Glass releases statement on Floyd killing

Indiana athletic director Fred Glass released a 574-word statement on the killing of George Floyd on Monday, saying his department stands with its student-athletes in “collective devastation and outrage.”

“Ever since I first saw the video of George Floyd’s murder, my heart has been hurting in a way I can’t remember it ever hurting, even though this is only the latest of too many examples of the awful consequence of racism so endemic in our society,” Glass said in his statement. “Still, I know my pain is only a shadow of that being experienced by people of color because as a white person, I can never truly understand the depth of their pain.”

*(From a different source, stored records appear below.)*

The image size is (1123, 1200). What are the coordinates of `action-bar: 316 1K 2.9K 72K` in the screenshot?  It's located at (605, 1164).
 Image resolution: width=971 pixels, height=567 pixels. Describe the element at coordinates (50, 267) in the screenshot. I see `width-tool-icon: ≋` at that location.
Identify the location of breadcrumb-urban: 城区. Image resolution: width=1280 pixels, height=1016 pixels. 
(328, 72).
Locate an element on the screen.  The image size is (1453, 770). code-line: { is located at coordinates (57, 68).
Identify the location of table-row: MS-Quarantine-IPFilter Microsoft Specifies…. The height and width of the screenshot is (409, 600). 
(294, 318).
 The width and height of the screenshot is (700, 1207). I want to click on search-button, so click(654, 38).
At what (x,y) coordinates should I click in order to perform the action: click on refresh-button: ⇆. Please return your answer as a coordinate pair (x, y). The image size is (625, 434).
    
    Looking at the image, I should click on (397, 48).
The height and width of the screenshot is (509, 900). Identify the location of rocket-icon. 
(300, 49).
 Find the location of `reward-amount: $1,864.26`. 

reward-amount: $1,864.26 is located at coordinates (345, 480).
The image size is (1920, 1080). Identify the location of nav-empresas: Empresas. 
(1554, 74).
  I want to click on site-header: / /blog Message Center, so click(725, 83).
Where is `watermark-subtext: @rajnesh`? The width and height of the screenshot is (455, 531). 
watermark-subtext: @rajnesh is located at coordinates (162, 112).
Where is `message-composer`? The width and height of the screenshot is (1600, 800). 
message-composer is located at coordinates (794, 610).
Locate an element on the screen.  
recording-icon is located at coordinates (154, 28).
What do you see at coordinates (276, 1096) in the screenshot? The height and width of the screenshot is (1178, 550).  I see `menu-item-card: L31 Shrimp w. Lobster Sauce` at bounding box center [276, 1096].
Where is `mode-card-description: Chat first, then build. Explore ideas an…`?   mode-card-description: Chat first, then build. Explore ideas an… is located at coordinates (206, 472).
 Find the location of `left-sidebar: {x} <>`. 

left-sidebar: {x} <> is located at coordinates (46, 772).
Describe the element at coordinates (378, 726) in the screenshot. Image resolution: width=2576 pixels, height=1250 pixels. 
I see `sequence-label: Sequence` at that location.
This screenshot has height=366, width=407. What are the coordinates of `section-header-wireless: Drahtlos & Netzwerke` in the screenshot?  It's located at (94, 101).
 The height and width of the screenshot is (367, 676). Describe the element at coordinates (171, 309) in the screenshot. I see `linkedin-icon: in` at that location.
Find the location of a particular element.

Glass, along with incoming AD Scott Dolson, and associate athletic director Mattie White, held a Zoom meeting with the Athletic Director’s Council on Diversity and Inclusivity on Sunday.

Glass highlighted one comment made by a black female student.

“Mr. Glass, this is personal because somebody died because he looked like me.”

Glass continued, “Our students are hurting. All of them. They are our family, and we love them. We are proud to be a Department that has always put the holistic care and support of our students first which is all the more important in tough times.”

In the statement, Glass assured student-athletes that they have a right to free speech and peaceful protests without fear of disciplinary action and “university interference.” He said to only offer “thoughts and prayers” to the Floyd family would be “condemning ourselves to continuing to endure these kinds of atrocities, and George Floyd’s death will have been in vain.”

“While almost any action seems insufficient given the overwhelming challenge that racism poses to all of us, that can’t deter us into inaction,” Glass added. “We need to be the change we want to see in the world.”

The statement from Glass comes on the heels of other statements from IU coaches, namely football’s Tom Allen, volleyball’s Steve Aird, and women’s basketball’s Teri Moren. Multiple IU athletes have also been actively expressing their feelings on social media.

Also on Monday, the Big Ten Conference announced the formation of an Anti-Hate and Anti-Racism Coalition comprised of student-athletes, coaches, ADs, and university leaders.

“I have already received powerful notes of support and interest in joining this coalition and look forward to partnering with the existing diversity councils on our various campuses,” Big Ten commissioner Kevin Warren said in an open letter. “It is critical that our student-athletes possess their rights to free speech, their rights to peaceful protest and we will work to empower them in creating meaningful change.”

Warren also said his family’s foundation would be donating $100,000 to the Lawyers’ Committee for Civil Rights Under the Law in Washington D.C.

Glass said his Zoom discussion Sunday was “very powerful and valuable” and he will co-host another Zoom conversation this week with student-athletes that wish to discuss their experiences and perspectives on Floyd’s death and what it means to them, as well as “how we should move forward as individuals and as part of IU Athletics.” There will also be a similar conversation held between head coaches and interested IU athletics staff.

Glass added that the department’s Office of Counseling and Sport Psychology will reach out to all coaches and athletes about mental health services “tailored to address the trauma we know is being generated by George Floyd’s death and its aftermath.”

“There are no easy or simple ways to fight racism or secure racial justice and equality, but that can’t be a reason not to try,” Glass concluded. “I am confident that by sharing with each other and working together we can make a meaningful difference in IU Athletics and beyond.”